BRASILIA (Reuters) - Economic activity in Brazil barely increased in August from July despite a surprise jump in retail sales, suggesting the overall economy likely struggled to expand in the third quarter.
The Brazilian central bank’s IBC-Br economic activity index rose a seasonally adjusted 0.08 percent in August from July, the bank said on Wednesday, missing the median analysts’ estimate of 0.2 percent growth in a Reuters survey.
“With this outcome... we are maintaining for now our expectation of a slight retraction at the margin of the Brazilian economy in the third quarter,” Brazilian bank Bradesco said in a note to clients.
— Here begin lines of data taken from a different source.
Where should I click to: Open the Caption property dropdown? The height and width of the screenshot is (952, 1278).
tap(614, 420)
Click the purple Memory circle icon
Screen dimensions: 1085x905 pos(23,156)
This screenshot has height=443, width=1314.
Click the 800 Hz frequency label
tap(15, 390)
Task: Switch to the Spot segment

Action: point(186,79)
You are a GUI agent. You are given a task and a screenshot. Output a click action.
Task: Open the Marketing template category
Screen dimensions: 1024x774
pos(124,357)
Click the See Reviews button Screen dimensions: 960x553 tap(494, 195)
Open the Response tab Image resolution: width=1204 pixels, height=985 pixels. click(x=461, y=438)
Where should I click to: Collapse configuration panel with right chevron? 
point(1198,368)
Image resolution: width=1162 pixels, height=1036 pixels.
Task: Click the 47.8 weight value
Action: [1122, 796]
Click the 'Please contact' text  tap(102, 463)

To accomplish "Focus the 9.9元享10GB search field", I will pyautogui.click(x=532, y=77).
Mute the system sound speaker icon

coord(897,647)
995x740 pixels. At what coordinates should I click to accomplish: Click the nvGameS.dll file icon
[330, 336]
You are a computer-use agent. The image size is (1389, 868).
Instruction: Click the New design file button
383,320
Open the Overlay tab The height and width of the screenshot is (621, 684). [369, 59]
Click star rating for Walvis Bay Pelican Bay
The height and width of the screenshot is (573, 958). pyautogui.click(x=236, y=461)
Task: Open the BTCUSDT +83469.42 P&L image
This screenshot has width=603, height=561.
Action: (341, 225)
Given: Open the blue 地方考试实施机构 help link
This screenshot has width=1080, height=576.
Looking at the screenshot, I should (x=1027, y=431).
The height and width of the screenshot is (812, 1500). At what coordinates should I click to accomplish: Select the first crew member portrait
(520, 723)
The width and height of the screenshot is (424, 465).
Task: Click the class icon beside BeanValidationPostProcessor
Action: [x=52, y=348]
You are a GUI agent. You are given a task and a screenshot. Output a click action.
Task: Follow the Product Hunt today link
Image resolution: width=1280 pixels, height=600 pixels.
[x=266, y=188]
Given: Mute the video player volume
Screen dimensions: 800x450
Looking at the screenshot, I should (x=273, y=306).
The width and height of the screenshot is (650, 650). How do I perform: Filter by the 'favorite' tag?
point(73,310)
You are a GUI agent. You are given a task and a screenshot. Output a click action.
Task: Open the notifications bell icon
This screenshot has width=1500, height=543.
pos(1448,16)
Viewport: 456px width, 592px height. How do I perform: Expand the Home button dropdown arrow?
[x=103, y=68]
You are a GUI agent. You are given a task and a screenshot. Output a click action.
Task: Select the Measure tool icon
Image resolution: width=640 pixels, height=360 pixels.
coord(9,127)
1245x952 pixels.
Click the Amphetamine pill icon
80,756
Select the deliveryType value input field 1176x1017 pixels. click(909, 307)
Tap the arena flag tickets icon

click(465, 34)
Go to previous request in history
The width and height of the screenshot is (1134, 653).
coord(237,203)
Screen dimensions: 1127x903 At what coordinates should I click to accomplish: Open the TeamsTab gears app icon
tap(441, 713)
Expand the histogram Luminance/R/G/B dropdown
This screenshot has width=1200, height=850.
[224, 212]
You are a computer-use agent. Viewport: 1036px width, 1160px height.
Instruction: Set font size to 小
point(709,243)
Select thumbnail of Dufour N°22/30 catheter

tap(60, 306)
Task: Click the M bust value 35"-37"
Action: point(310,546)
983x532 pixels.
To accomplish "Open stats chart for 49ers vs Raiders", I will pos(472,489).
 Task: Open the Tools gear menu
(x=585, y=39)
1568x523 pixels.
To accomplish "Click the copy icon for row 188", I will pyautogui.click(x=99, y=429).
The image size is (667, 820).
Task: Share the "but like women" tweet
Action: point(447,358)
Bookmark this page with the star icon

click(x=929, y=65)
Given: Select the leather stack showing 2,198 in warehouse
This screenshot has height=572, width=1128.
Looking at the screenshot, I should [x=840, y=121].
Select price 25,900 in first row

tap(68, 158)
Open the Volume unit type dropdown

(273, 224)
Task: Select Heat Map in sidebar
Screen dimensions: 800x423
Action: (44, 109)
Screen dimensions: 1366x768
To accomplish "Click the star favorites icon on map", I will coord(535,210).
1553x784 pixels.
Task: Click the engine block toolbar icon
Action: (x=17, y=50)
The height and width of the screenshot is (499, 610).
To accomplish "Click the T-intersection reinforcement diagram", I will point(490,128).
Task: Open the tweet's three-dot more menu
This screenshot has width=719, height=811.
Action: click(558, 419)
Still, an unexpected surge in formal job creation in September, reported separately on Wednesday, suggested a rebound in consumer spending may continue to support Latin America’s largest economy in the second half.
After accelerating in the second quarter, the Brazilian economy is struggling to maintain steady growth as persistent high inflation hurts industrial competitiveness and keeps investors on edge.
President Dilma Rousseff has blamed much of the economic woes on global headwinds such as slower growth in China and swings in the local exchange rate.
Private economists point to supply bottlenecks such as a faulty infrastructure and high taxes as some of the main reasons behind a stretch of mediocre growth, now in its third year.
Deteriorating business confidence has dragged on employment opportunities this year, with growth of payroll jobs running behind that of 2012, despite tax cuts and other industrial stimulus.
In September, however, Brazil’s economy added a net 211,068 payroll jobs, the labor ministry said on Wednesday, up from 150,334 a year earlier, and well ahead of the 148,000 jobs estimated in a Reuters poll of economists.
It was the strongest job growth of the year, suggesting a robust labor market may keep household income healthy in the year-end period crucial for retailers and support a fragile recovery.
Retail sales jumped unexpectedly in July and August as consumer confidence rebounded and inflation cooled at supermarkets, which encouraged Brazilians to shop.
The central bank’s economic index, a gauge of activity in the farming, industry and services sectors, rose a non-seasonally adjusted 1.32 percent over the same month a year ago.
The bank revised its seasonally adjusted July versus June result to a decline of 0.34 percent from a drop of 0.33 percent.